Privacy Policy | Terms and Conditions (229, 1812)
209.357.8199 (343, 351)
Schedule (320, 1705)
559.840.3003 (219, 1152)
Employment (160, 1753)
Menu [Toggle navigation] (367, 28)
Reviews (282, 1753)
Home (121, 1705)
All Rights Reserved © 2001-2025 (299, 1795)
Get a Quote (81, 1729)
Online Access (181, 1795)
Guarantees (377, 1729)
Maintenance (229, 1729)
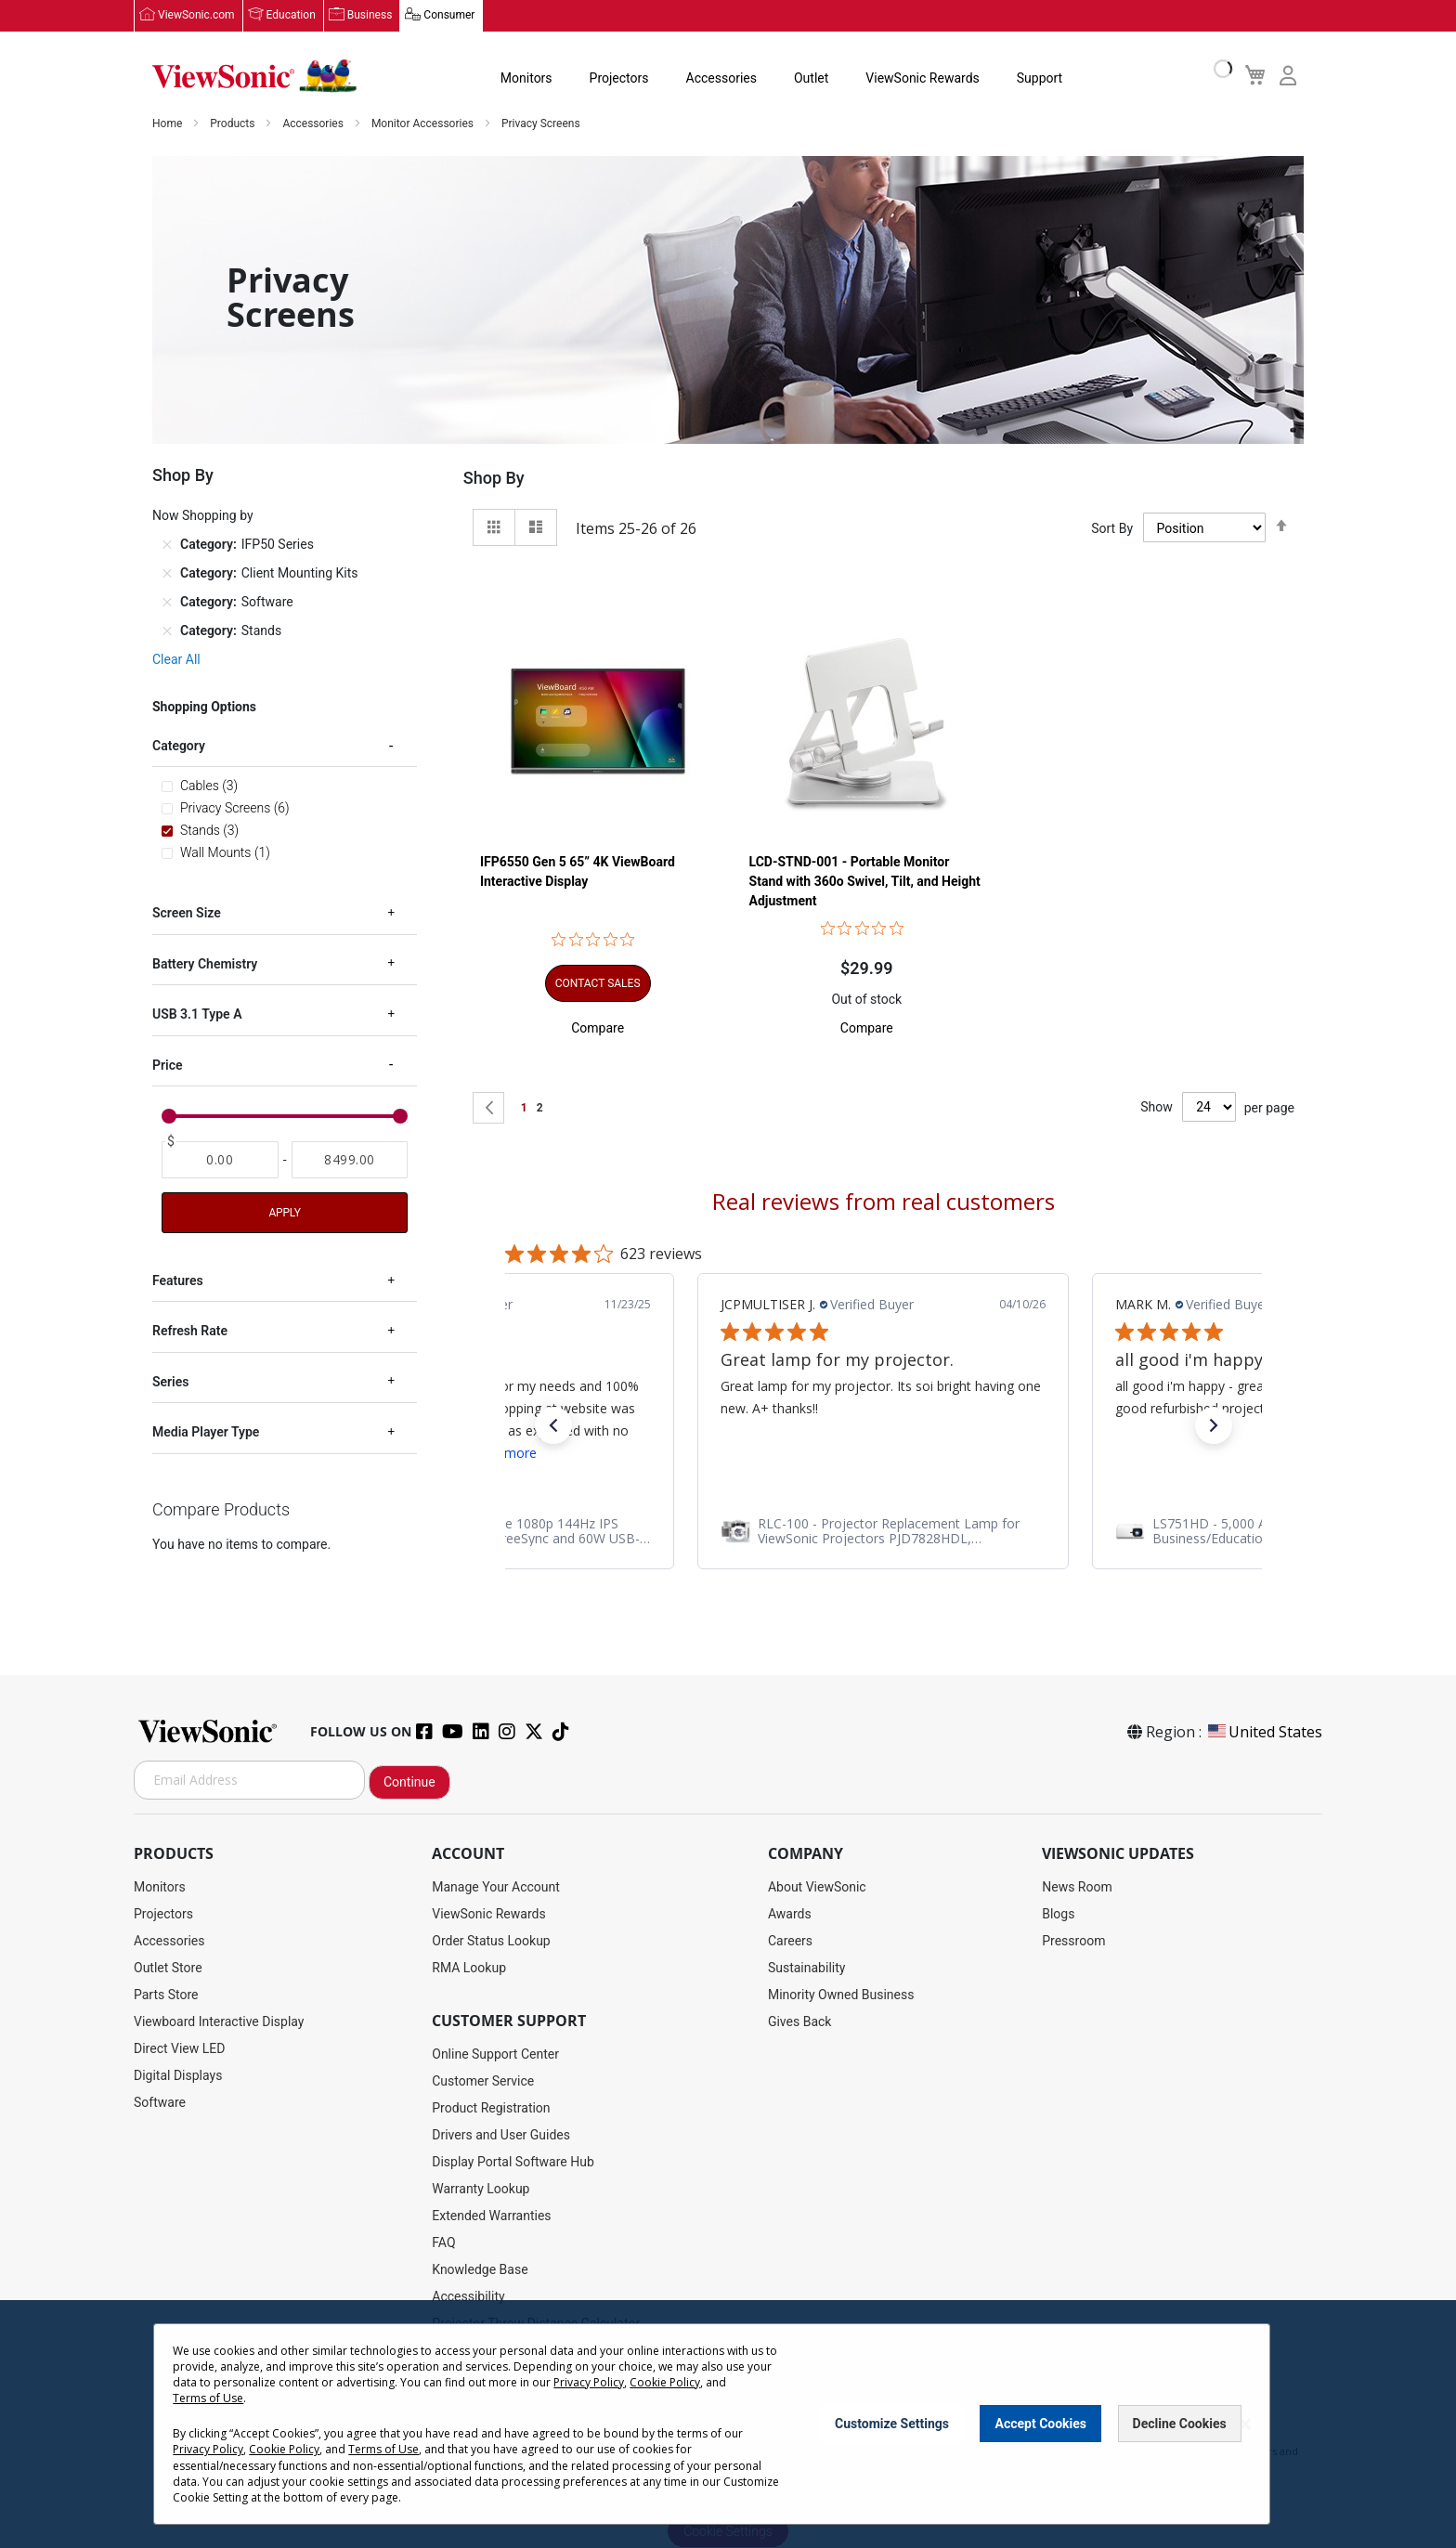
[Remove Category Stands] (167, 631)
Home (168, 124)
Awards (790, 1913)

- [Cosa produrre] Riscrivi come tabella Markdown le righe delle voci a partire da quella che contiene "Online Access (181, 1795)" e proseguendo fino all'ultima voce compresa, con una colonna "Numero" per il numero progressivo della riga e una colonna "Testo" per la riga stessa. Lascia fuori le righe vuote e le immagini.

- [Risposta]
| Numero | Testo |
|---|---|
| 1 | Online Access (181, 1795) |
| 2 | Guarantees (377, 1729) |
| 3 | Maintenance (229, 1729) |
| 4 | [Remove Category Stands] (167, 631) |
| 5 | Home (168, 124) |
| 6 | Awards (790, 1913) |